*** Dataset records
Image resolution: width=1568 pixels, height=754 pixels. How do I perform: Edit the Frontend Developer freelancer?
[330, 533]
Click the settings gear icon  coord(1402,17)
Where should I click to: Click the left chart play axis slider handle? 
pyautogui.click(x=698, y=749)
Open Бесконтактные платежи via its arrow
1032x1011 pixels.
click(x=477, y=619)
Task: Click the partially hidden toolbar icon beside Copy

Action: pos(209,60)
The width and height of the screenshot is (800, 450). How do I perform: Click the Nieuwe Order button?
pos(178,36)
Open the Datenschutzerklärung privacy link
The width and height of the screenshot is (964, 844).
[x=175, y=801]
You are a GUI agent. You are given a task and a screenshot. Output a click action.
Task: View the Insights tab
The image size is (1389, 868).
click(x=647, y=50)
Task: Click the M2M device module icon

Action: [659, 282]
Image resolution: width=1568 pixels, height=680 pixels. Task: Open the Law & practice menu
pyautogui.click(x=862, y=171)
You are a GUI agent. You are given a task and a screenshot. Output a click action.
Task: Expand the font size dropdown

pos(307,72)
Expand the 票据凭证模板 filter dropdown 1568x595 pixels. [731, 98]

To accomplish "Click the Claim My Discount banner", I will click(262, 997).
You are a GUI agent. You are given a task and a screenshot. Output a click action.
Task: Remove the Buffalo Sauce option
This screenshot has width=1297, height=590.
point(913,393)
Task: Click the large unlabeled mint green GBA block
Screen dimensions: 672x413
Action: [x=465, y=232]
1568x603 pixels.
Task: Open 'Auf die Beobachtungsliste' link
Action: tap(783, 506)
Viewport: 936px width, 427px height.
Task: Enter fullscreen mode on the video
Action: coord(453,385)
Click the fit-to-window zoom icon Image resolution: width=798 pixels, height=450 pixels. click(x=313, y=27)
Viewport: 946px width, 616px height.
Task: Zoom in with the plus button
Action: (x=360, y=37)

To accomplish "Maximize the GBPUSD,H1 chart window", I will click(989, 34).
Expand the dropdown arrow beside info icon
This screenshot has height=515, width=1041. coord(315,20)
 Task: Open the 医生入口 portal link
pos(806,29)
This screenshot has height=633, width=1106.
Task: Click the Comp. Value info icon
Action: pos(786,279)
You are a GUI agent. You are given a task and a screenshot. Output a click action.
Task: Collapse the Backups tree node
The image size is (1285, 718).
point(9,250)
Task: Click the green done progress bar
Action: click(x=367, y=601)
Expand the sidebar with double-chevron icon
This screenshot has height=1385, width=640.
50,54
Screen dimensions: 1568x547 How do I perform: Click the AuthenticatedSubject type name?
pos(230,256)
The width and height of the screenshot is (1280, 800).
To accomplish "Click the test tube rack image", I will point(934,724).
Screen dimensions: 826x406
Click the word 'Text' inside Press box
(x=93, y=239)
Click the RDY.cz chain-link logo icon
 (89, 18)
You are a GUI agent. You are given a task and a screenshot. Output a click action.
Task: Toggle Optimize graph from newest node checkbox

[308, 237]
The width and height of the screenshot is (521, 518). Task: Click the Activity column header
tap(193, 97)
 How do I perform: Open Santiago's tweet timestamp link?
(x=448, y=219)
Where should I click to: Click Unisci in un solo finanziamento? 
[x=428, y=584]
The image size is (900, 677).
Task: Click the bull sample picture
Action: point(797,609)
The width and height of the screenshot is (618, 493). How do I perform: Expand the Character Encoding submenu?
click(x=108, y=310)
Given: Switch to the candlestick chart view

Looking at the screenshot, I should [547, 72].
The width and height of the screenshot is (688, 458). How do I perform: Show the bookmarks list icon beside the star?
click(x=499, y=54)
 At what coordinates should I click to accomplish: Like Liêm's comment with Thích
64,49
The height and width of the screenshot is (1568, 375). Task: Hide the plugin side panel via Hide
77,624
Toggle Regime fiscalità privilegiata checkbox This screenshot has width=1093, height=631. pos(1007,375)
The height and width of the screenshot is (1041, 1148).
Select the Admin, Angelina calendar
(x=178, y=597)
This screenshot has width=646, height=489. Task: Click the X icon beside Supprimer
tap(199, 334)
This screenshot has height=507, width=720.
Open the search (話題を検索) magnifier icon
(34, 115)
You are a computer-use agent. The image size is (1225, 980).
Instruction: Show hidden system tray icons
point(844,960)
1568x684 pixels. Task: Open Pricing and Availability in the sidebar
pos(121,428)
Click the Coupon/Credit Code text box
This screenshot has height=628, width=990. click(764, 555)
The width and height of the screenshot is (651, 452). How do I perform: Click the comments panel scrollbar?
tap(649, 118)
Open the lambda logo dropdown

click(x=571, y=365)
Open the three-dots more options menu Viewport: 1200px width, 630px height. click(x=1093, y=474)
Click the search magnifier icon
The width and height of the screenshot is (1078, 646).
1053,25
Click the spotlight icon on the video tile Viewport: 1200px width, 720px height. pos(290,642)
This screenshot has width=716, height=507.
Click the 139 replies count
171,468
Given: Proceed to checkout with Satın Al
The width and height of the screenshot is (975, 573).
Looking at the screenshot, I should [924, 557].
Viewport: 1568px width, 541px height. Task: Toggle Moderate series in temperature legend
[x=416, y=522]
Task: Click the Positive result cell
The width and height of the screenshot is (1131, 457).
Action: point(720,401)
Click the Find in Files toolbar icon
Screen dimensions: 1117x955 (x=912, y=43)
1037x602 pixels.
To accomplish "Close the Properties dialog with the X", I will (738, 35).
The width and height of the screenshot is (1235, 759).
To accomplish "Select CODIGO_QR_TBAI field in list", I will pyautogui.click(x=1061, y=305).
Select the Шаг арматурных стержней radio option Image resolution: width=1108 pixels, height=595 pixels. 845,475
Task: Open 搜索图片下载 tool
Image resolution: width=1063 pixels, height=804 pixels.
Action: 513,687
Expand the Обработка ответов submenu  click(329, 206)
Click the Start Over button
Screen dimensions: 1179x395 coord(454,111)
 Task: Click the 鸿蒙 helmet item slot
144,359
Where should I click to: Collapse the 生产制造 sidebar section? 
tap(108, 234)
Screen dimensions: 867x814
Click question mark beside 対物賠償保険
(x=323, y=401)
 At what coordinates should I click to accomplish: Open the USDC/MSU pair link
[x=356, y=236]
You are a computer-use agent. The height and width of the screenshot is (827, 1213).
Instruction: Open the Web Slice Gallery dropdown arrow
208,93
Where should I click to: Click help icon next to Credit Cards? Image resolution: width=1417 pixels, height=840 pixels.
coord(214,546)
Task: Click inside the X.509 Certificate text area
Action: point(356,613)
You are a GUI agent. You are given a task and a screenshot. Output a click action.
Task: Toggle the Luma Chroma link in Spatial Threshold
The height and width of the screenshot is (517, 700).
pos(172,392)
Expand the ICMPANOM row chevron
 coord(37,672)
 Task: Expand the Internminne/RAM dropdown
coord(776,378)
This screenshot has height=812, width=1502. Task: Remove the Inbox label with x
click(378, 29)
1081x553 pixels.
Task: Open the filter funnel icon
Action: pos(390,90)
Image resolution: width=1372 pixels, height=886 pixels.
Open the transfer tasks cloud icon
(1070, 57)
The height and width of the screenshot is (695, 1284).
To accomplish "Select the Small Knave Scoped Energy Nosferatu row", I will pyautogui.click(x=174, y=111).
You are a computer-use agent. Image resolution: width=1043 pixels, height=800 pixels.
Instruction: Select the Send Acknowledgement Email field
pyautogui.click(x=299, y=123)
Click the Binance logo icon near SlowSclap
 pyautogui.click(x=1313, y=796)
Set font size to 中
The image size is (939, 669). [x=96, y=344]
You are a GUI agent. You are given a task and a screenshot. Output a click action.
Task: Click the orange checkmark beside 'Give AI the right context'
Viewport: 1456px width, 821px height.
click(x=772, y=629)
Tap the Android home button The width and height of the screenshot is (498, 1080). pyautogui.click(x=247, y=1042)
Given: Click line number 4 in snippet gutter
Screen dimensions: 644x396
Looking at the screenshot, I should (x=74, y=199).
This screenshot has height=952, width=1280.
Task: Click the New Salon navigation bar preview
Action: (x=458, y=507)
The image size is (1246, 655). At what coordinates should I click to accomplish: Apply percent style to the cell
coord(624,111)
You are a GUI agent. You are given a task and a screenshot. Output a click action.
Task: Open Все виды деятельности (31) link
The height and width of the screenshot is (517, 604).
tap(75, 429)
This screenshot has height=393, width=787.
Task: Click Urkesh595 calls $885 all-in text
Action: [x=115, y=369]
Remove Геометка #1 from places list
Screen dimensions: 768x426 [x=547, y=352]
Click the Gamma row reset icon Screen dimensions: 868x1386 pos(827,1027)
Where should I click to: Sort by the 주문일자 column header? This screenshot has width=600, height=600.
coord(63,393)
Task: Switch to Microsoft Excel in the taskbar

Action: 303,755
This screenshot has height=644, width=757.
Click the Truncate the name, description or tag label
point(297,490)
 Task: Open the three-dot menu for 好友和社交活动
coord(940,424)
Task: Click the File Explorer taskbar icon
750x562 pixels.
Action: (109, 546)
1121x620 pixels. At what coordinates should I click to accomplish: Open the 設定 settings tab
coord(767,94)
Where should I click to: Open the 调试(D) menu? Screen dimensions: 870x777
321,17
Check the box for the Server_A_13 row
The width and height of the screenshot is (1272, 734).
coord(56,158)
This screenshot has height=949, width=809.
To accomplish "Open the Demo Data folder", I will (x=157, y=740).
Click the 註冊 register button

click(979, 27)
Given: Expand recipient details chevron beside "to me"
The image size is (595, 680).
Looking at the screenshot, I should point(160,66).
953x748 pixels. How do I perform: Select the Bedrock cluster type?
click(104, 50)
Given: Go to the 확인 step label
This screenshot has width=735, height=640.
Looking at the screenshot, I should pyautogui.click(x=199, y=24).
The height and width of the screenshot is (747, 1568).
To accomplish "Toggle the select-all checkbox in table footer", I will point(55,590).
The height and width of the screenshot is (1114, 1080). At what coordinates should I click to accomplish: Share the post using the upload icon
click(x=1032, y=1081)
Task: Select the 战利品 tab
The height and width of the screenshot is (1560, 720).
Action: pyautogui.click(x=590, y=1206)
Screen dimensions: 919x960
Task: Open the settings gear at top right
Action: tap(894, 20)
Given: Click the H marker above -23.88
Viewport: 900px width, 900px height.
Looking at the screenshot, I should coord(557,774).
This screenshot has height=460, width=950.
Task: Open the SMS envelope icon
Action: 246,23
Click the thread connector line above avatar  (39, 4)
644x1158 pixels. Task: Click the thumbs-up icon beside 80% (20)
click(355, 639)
******
[What is expected]:
Find the word "above" in the listing and copy each line that contains it.

[Written answer]:
Given: Click the H marker above -23.88
Click the thread connector line above avatar  (39, 4)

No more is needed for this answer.